Convert the stretch of data from the start through the line containing "tap(82, 967)" into a JSON list of strings, one string per line, omitting blank lines.

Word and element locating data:
★ ★ ★ ★
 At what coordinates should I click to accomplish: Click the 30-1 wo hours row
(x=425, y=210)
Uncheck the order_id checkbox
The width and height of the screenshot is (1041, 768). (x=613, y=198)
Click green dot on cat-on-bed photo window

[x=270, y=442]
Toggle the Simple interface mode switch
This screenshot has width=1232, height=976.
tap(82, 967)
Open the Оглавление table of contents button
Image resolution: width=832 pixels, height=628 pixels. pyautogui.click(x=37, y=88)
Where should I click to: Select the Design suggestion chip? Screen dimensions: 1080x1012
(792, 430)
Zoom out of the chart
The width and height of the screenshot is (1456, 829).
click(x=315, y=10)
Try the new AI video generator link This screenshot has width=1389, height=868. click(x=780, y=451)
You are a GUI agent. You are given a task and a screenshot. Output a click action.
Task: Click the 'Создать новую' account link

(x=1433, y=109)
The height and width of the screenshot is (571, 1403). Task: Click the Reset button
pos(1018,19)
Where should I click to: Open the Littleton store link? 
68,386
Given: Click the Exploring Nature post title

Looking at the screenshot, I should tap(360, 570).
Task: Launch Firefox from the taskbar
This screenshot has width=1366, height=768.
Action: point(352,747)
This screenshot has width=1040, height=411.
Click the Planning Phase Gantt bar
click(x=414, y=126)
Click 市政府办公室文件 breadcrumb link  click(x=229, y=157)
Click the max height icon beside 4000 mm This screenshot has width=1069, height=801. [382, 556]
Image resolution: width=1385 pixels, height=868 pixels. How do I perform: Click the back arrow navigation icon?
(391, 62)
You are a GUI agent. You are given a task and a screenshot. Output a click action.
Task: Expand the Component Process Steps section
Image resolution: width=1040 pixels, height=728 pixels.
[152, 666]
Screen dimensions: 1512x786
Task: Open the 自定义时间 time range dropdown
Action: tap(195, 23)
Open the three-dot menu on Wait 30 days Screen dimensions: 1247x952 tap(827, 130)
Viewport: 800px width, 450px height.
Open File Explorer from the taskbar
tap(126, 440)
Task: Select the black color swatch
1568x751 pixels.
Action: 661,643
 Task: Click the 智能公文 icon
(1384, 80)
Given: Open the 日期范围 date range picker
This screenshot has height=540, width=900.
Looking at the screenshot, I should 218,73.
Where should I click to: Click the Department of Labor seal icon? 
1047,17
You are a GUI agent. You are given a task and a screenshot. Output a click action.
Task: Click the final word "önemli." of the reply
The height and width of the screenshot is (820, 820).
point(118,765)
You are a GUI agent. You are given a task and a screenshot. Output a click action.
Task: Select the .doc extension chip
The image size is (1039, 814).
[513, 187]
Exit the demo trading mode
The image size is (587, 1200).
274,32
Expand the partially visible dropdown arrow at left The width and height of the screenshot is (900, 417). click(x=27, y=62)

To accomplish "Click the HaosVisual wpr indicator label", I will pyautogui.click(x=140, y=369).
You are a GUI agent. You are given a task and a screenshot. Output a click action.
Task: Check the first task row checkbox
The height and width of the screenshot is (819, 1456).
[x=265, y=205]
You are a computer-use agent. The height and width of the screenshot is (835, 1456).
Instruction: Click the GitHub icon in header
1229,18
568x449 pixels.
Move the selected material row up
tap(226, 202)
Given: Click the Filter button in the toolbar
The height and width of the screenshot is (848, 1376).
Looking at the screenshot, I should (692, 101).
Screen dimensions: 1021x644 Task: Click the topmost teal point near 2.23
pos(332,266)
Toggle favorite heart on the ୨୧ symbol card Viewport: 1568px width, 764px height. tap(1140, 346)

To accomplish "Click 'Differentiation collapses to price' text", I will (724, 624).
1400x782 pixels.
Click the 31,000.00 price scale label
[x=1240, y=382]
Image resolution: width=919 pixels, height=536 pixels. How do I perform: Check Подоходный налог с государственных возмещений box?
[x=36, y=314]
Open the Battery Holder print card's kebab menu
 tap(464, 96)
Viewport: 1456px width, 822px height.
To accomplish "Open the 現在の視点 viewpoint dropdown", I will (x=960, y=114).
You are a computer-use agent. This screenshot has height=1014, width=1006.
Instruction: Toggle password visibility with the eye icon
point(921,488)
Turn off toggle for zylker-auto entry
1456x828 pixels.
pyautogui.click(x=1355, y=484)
★ ★ ★ ★
**EXERCISE OUTPUT:**
[
  " At what coordinates should I click to accomplish: Click the 30-1 wo hours row",
  "(x=425, y=210)",
  "Uncheck the order_id checkbox",
  "The width and height of the screenshot is (1041, 768). (x=613, y=198)",
  "Click green dot on cat-on-bed photo window",
  "[x=270, y=442]",
  "Toggle the Simple interface mode switch",
  "This screenshot has width=1232, height=976.",
  "tap(82, 967)"
]